[Problem to solve] Extract from the entries below, exactly as given, only the lines from the line containing "The image size" to the line containing "Image resolution: width=1300", both lines included.

[Available data]
☆ ☆ ☆ ☆ ☆ ☆ ☆

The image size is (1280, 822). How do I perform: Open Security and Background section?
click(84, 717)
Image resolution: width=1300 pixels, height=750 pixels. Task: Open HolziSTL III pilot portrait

☆ ☆ ☆ ☆ ☆ ☆ ☆

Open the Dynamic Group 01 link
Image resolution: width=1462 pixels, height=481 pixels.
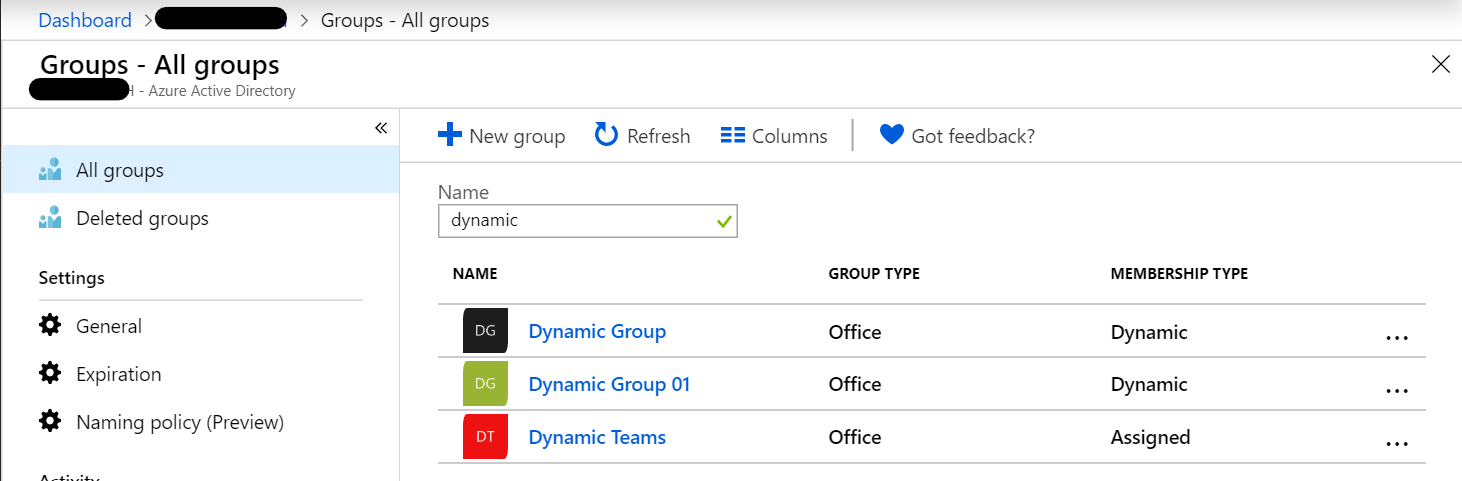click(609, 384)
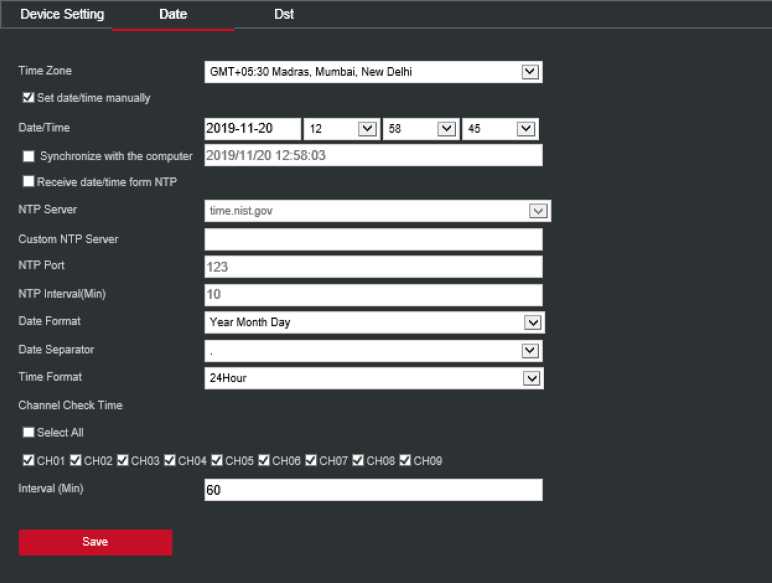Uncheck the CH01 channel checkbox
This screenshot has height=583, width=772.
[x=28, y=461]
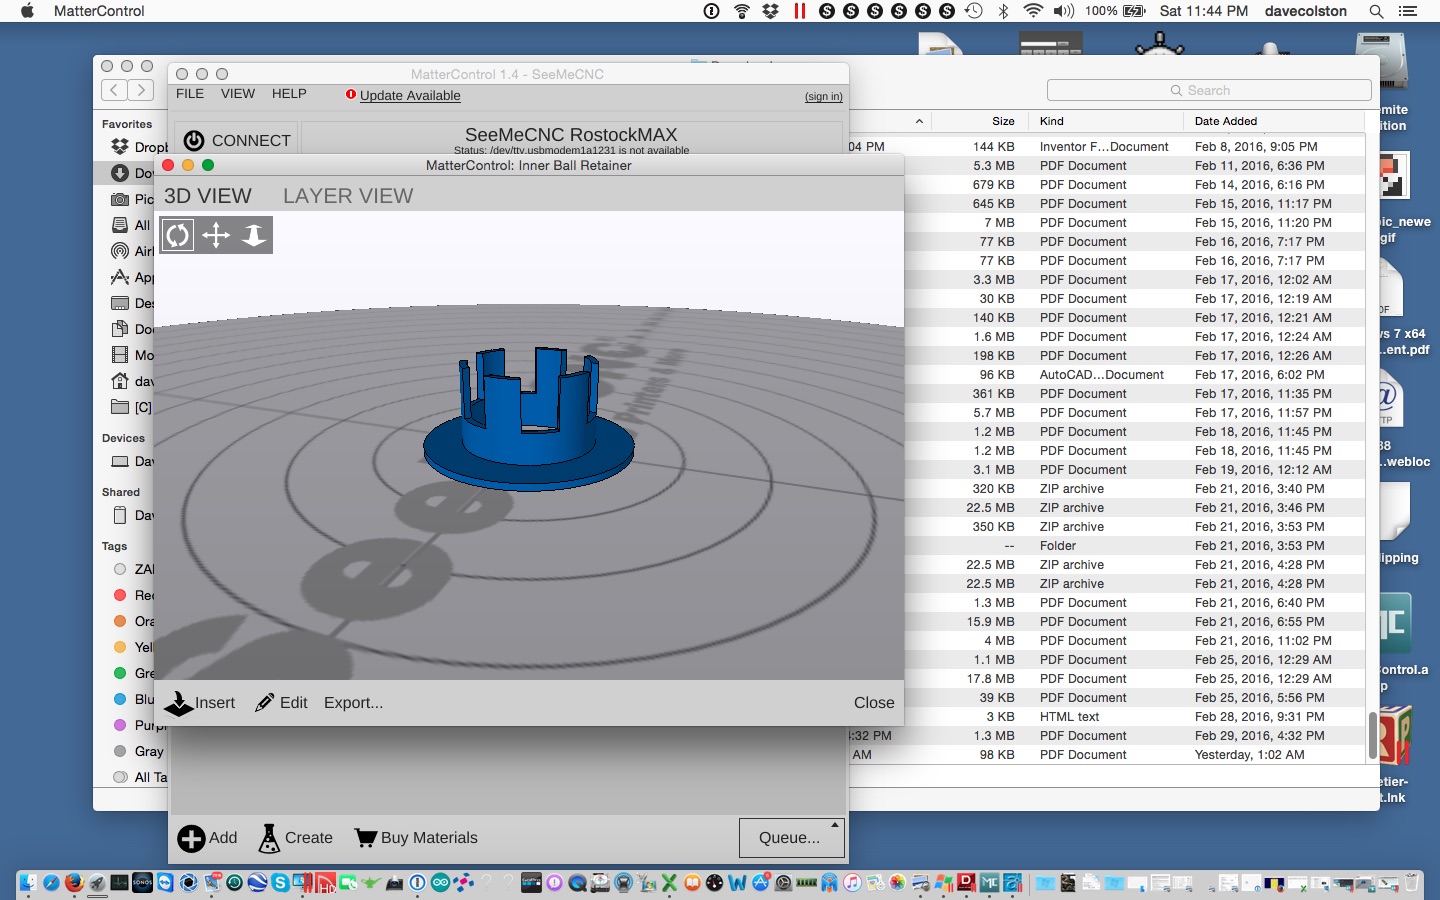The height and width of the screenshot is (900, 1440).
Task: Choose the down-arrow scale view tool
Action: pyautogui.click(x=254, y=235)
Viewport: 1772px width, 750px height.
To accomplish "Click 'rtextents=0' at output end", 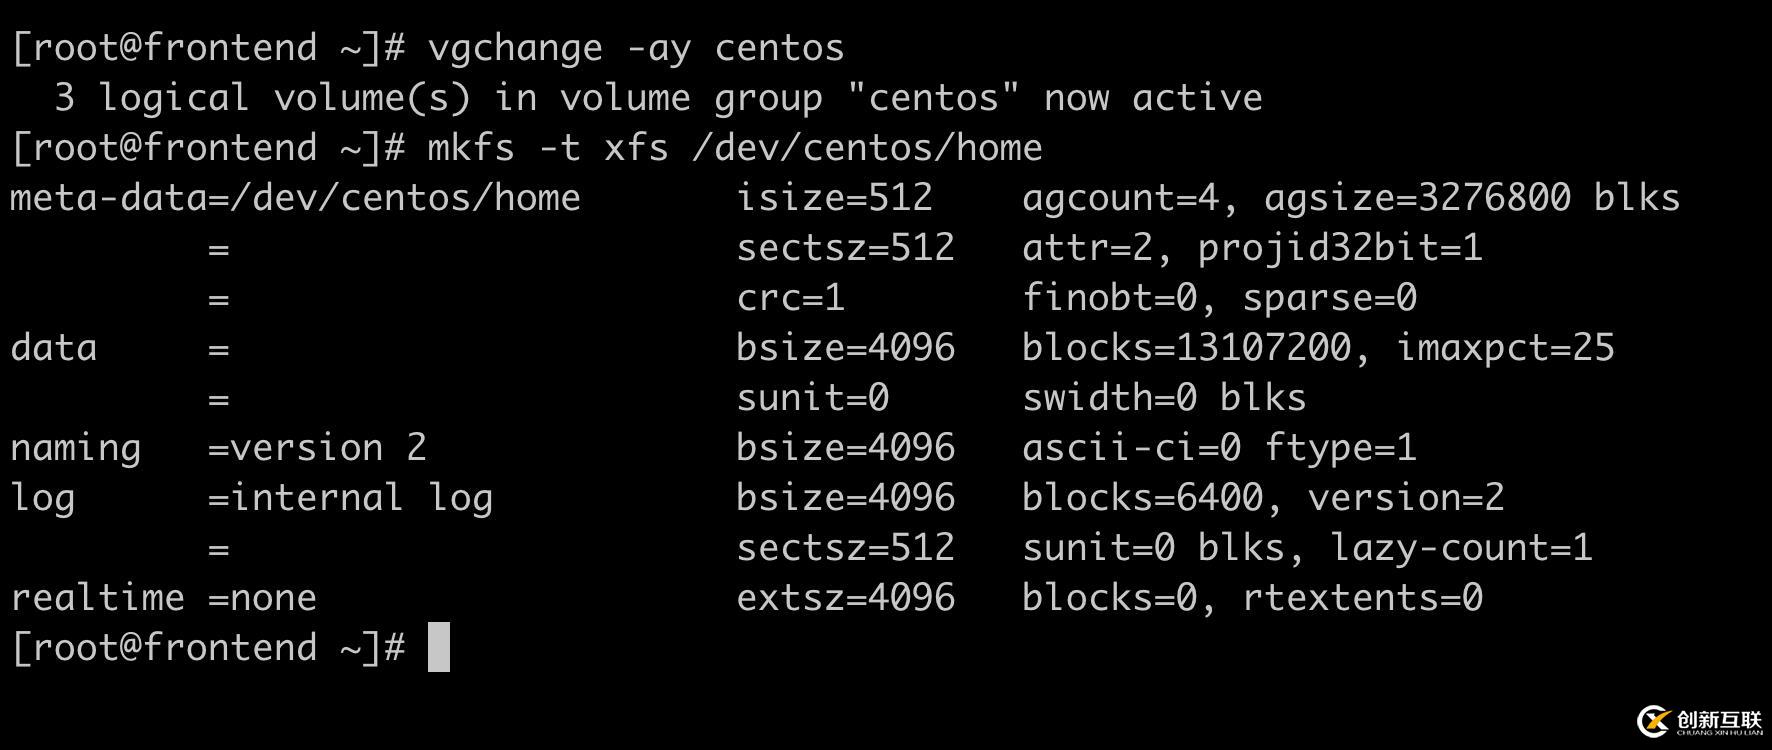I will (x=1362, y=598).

☆ ☆ ☆ ☆ ☆ ☆ ☆

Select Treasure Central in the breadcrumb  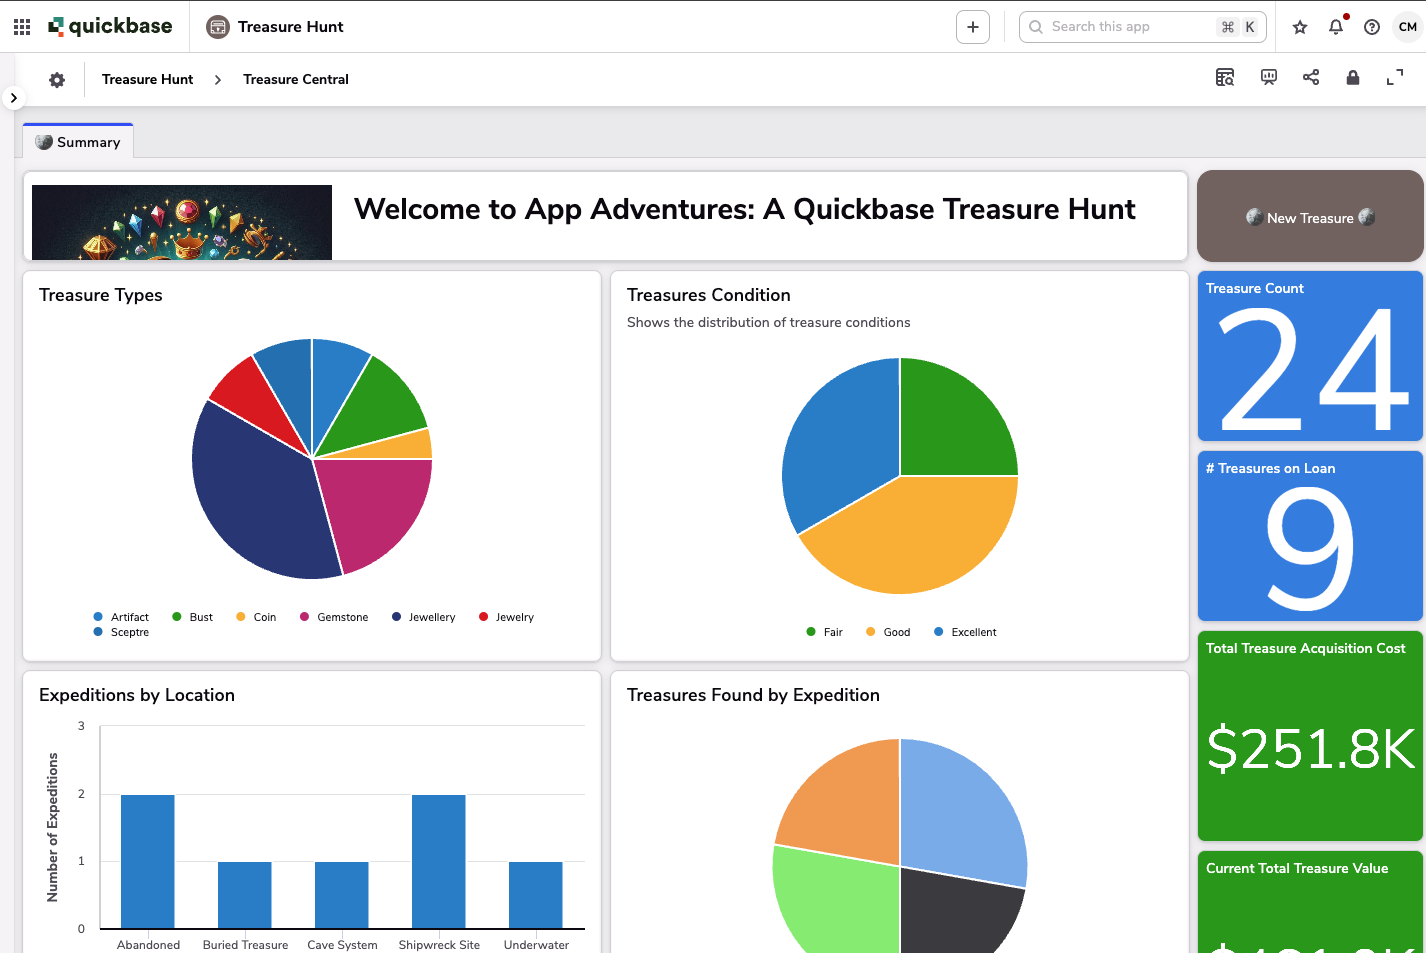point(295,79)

☆ ☆ ☆ ☆ ☆ ☆ ☆

[Answer space]
The image size is (1280, 822). How do I perform: Open Security and Background section?
click(84, 717)
Image resolution: width=1300 pixels, height=750 pixels. Task: Open HolziSTL III pilot portrait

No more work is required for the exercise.